### Supplied material:

>>>

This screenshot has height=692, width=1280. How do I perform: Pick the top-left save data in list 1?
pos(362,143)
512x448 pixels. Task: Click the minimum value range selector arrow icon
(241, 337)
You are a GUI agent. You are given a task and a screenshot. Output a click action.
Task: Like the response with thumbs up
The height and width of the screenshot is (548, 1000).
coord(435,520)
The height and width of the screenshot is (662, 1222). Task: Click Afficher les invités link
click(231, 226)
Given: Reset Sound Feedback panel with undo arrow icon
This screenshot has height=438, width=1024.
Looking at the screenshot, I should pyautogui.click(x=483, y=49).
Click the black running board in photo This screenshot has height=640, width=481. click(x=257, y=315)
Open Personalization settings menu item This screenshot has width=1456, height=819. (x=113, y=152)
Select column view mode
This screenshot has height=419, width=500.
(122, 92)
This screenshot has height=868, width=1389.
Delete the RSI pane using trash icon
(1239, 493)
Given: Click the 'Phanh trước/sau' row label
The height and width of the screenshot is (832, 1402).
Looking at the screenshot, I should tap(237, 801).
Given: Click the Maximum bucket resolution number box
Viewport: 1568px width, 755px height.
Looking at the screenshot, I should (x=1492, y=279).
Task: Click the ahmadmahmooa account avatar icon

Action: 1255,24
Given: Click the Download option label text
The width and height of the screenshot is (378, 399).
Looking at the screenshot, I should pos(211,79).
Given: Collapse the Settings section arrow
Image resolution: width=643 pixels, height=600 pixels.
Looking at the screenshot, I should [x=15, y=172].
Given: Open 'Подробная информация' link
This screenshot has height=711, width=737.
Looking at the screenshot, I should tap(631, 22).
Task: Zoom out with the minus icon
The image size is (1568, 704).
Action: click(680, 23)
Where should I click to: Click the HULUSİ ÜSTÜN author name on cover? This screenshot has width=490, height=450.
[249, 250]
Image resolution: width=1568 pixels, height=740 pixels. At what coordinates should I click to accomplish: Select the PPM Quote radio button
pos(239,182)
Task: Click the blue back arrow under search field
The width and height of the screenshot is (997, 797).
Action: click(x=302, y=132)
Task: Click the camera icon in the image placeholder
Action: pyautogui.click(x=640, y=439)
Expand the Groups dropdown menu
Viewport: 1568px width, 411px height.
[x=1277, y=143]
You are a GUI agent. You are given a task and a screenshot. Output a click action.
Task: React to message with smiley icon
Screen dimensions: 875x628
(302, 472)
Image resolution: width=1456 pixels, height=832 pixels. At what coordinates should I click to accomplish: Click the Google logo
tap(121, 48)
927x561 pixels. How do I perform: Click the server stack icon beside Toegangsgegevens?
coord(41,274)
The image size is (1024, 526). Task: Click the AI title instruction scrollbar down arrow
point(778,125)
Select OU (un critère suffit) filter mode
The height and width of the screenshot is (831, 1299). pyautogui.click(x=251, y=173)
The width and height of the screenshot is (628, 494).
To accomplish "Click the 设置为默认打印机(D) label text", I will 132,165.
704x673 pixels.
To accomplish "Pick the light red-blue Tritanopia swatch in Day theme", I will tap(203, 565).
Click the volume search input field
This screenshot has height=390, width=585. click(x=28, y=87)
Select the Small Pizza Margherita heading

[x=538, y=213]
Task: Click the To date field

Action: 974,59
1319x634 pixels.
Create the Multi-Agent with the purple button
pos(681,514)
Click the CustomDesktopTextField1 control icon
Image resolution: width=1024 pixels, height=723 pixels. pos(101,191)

<<<

### Problem to solve:
Wherever the word "Open" turns up in a line of the entries above, copy that line.

### Answer:
Open Personalization settings menu item This screenshot has width=1456, height=819. (x=113, y=152)
Given: Open 'Подробная информация' link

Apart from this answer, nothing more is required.